Rice hopes procedure will help knee heal

eric.williams@thenewstribune.comAugust 3, 2013 

RENTON — He flew thousands of miles during a two-day jaunt to Switzerland for a procedure that lasted 20 minutes, but Seattle Seahawks receiver Sidney Rice hopes the trip will pay big dividends down the road.

Given permission by coach Pete Carroll, Rice missed three days of practice this week to make his trip across the Atlantic.

Rice said he traveled to Europe to receive a platelet-rich, plasma-like injection that he hopes will speed his healing from a nagging knee injury.

Rice could not have had the procedure done in the United States because it has not been approved by the U.S. Food and Drug Administration.

“Just help (calm down) the patellar tendinitis a little bit,” Rice said, when asked what the procedure would accomplish. “I’ve had a sore knee for quite awhile. I’m just working on it here in the training room. They’re

doing a great job on it in here with the trainers, so we’ll see where it goes from here.”

Rice said it will take him a couple of weeks to notice the full benefits of the procedure.

Sam Ramsden, director of health and player performance for the Seahawks, worked with Rice in finding a solution for the ailing knee, and they set up the trip during the team’s offseason program.

Rice said he spent two nights in Switzerland.

“It only took 20 minutes for the procedure,” he said. “I got straight off the plane (Thursday) after a 10-hour flight, came in, and none other than my wide receiver coach, Kippy Brown, couldn’t wait to throw me in there (during practice). It was good being back out there, though.”

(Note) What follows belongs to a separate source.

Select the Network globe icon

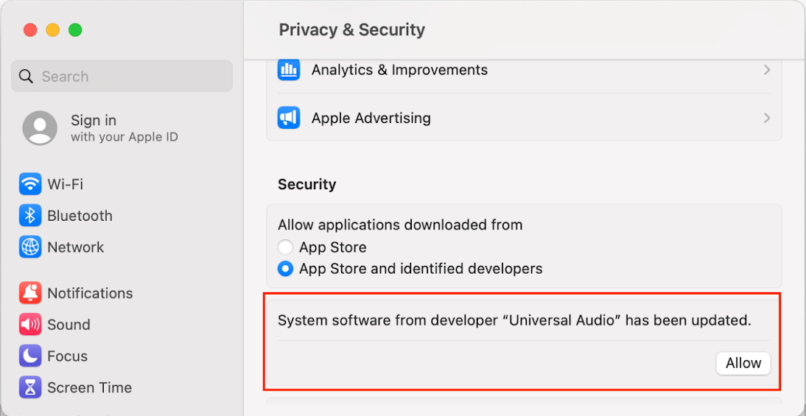30,247
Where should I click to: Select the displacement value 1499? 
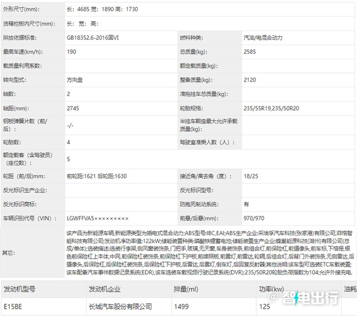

Rice jogged during the early portion of practice Friday but said he’ll do some full-speed drills Saturday.

Other stars from major sports have traveled to Europe to receive similar treatments in the hope of prolonging their careers, including the Pittsburgh Steelers’ Troy Polamalu and Hines Ward, former Chicago Bear Brian Urlacher and Los Angeles Lakers swingman Kobe Bryant.

Rice struggled through an injury-plagued 2011 season, his first in Seattle. He had 32 catches for 484 yards and two touchdowns in nine games before landing on the injured reserve with concussion and shoulder issues.

But in 2012, after undergoing offseason surgery on both shoulders, Rice played a full, 16-game season for the first time since 2009, and he led Seattle with 50 catches for 748 yards and seven touchdowns. He also played in both of the Seahawks’ playoff games.

The Seahawks limited Rice’s practice time during the season to make sure he was healthy for games.

Rice, 26, is looking for this recent procedure to have a similar effect.

“Most definitely,” he said. “I want to be out there on the field as much as possible to help my teammates win games — that’s the best part of being a part of a program like this. You get to battle with your teammates night in and night out, so I’m just hoping to be out there on the field as long as possible.”